What you should do: From the entries that follow, copy exactly the lines beginning at the line holding "法務・会計 (319, 1989)" and continuing through the line holding "レッスン予約の承認 (60, 2249)".

Stored data:
◆ ◆ ◆ ◆ ◆

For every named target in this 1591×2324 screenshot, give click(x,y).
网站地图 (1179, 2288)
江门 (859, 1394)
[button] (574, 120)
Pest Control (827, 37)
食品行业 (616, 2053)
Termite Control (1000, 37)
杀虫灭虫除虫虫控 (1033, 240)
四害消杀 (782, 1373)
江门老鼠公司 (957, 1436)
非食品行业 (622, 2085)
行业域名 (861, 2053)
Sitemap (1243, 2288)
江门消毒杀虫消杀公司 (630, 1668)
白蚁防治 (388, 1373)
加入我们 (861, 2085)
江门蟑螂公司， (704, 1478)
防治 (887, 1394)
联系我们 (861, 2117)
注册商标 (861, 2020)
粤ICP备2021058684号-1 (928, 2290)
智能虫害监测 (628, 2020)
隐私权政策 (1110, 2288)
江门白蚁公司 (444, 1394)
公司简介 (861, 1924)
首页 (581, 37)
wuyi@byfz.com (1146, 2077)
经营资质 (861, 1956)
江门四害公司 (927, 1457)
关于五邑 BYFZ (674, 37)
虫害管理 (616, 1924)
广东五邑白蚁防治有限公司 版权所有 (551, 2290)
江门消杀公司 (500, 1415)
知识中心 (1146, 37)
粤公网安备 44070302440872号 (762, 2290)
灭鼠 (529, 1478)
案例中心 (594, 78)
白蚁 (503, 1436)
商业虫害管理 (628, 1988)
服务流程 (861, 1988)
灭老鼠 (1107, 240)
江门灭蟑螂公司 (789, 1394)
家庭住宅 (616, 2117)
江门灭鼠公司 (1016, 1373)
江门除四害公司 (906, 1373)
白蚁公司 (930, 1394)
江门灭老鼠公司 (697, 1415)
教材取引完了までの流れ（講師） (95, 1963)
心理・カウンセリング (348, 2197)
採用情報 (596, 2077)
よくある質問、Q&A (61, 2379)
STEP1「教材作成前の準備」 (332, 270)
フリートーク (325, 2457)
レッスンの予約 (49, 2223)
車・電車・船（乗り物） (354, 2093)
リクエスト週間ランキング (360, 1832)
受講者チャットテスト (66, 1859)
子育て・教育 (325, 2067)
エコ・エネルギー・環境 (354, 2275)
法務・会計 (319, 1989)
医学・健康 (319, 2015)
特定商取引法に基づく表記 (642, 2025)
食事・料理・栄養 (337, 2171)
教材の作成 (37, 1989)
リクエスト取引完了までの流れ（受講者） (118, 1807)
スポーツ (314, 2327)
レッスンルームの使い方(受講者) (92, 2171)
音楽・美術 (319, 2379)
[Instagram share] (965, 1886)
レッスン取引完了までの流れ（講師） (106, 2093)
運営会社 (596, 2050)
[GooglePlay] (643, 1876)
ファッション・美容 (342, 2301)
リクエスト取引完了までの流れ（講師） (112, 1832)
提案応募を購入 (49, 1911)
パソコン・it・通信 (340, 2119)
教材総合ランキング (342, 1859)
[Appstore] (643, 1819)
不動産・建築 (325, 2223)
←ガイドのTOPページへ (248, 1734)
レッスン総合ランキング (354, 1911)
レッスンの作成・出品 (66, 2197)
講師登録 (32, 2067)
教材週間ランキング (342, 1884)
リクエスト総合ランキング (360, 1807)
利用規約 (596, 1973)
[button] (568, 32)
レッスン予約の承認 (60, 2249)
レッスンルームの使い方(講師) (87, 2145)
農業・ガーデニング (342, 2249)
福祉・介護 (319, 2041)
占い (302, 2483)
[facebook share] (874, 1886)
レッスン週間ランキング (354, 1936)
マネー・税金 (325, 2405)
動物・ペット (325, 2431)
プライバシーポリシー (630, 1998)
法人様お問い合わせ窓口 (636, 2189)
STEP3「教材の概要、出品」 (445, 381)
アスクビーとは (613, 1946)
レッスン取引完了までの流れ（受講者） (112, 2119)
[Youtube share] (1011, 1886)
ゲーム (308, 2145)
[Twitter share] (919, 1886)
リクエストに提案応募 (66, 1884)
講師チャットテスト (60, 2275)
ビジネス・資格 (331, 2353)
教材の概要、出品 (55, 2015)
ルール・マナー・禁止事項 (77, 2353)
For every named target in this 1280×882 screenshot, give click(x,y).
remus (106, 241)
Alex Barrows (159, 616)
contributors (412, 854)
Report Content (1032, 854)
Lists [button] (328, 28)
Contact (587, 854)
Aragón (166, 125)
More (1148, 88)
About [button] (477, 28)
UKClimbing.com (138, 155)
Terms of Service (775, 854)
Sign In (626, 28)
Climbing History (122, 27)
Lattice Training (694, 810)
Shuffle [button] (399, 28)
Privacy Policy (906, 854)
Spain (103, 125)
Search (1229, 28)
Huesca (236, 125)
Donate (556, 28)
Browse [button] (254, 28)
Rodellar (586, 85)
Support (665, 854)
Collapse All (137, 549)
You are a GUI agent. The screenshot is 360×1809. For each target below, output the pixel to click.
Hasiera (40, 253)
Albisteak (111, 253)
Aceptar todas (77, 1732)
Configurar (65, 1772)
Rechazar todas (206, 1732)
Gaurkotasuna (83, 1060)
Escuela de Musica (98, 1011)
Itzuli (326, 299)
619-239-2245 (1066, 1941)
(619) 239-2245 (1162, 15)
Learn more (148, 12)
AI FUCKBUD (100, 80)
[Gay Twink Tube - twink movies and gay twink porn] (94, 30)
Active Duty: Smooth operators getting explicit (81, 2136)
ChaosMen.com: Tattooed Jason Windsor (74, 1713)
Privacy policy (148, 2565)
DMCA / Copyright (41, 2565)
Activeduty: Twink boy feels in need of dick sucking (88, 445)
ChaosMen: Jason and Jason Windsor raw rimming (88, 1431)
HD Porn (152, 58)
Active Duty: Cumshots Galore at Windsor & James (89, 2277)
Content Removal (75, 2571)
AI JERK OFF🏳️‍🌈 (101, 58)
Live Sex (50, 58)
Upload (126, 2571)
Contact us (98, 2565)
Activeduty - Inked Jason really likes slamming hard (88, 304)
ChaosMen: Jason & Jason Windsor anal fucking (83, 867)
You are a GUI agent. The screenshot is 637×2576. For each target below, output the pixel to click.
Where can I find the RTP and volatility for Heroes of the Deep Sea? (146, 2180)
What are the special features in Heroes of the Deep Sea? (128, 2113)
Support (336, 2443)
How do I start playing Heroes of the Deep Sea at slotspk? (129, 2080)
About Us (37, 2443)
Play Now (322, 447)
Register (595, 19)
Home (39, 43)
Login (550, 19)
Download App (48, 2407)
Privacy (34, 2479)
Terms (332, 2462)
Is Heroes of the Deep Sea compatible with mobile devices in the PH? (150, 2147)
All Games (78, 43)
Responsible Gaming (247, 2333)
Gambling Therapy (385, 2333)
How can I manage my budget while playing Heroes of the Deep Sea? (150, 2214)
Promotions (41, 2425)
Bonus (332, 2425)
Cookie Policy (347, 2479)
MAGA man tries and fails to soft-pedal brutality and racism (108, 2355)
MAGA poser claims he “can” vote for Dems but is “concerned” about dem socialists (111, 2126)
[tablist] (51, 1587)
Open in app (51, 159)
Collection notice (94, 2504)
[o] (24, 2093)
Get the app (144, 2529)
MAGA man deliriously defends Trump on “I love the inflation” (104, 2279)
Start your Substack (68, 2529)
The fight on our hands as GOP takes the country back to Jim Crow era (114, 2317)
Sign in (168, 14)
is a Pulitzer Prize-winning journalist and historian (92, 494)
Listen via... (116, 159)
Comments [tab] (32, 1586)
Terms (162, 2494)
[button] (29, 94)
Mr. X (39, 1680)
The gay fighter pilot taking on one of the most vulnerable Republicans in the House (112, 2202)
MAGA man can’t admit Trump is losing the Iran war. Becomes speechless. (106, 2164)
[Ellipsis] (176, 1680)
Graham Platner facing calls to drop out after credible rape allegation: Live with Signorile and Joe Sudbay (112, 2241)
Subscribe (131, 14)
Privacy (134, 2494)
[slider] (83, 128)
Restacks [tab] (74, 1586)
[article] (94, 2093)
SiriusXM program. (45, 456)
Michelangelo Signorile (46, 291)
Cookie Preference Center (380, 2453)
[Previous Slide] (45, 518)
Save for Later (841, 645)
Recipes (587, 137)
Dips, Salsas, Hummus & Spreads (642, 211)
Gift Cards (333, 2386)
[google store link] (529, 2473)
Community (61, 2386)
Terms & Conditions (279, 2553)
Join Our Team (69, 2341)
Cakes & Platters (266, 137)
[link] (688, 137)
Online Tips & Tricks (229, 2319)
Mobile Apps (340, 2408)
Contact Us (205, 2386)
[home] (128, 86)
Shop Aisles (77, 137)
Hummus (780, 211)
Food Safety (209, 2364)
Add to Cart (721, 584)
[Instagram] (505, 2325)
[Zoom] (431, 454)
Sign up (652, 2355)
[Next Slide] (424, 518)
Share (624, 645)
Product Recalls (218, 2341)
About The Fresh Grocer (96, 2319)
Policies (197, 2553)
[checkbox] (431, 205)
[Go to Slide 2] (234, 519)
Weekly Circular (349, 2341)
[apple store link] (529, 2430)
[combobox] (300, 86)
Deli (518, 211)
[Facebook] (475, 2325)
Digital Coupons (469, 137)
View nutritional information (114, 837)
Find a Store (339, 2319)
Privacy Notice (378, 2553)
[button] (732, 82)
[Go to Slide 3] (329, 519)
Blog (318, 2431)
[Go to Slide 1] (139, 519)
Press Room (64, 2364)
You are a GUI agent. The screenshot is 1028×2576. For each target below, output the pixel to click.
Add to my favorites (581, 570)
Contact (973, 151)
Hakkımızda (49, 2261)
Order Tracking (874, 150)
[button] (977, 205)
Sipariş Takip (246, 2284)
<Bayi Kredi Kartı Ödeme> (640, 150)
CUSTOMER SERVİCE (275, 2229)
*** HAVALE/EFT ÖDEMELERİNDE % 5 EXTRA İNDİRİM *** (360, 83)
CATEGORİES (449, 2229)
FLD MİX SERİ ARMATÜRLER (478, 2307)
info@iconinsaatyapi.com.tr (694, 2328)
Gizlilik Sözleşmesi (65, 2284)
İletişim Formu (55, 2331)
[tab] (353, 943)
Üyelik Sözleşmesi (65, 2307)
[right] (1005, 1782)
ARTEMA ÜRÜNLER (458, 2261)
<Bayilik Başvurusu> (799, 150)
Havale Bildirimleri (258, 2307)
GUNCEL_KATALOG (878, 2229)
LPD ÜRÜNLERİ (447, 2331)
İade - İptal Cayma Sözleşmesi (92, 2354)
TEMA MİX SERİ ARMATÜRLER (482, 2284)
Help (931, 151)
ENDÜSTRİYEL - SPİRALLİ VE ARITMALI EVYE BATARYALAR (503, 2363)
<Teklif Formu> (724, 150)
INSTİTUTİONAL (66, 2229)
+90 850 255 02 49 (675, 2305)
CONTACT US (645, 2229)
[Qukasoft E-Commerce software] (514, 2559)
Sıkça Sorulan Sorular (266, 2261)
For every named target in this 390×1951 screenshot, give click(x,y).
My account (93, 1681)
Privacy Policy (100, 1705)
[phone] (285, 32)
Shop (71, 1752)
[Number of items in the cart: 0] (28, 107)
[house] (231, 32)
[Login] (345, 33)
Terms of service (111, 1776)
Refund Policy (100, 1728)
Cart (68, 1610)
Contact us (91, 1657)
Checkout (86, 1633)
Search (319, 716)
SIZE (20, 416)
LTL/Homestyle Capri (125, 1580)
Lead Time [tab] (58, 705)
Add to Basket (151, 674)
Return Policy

◆ ◆ ◆ ◆ ◆

Response for this exercise:
法務・会計 (319, 1989)
医学・健康 (319, 2015)
特定商取引法に基づく表記 (642, 2025)
食事・料理・栄養 (337, 2171)
教材の作成 (37, 1989)
リクエスト取引完了までの流れ（受講者） (118, 1807)
スポーツ (314, 2327)
レッスンルームの使い方(受講者) (92, 2171)
音楽・美術 (319, 2379)
[Instagram share] (965, 1886)
レッスン取引完了までの流れ（講師） (106, 2093)
運営会社 (596, 2050)
[GooglePlay] (643, 1876)
ファッション・美容 (342, 2301)
リクエスト取引完了までの流れ（講師） (112, 1832)
提案応募を購入 (49, 1911)
パソコン・it・通信 (340, 2119)
教材総合ランキング (342, 1859)
[Appstore] (643, 1819)
不動産・建築 (325, 2223)
←ガイドのTOPページへ (248, 1734)
レッスン総合ランキング (354, 1911)
レッスンの作成・出品 (66, 2197)
講師登録 (32, 2067)
教材週間ランキング (342, 1884)
リクエスト総合ランキング (360, 1807)
利用規約 (596, 1973)
[button] (568, 32)
レッスン予約の承認 (60, 2249)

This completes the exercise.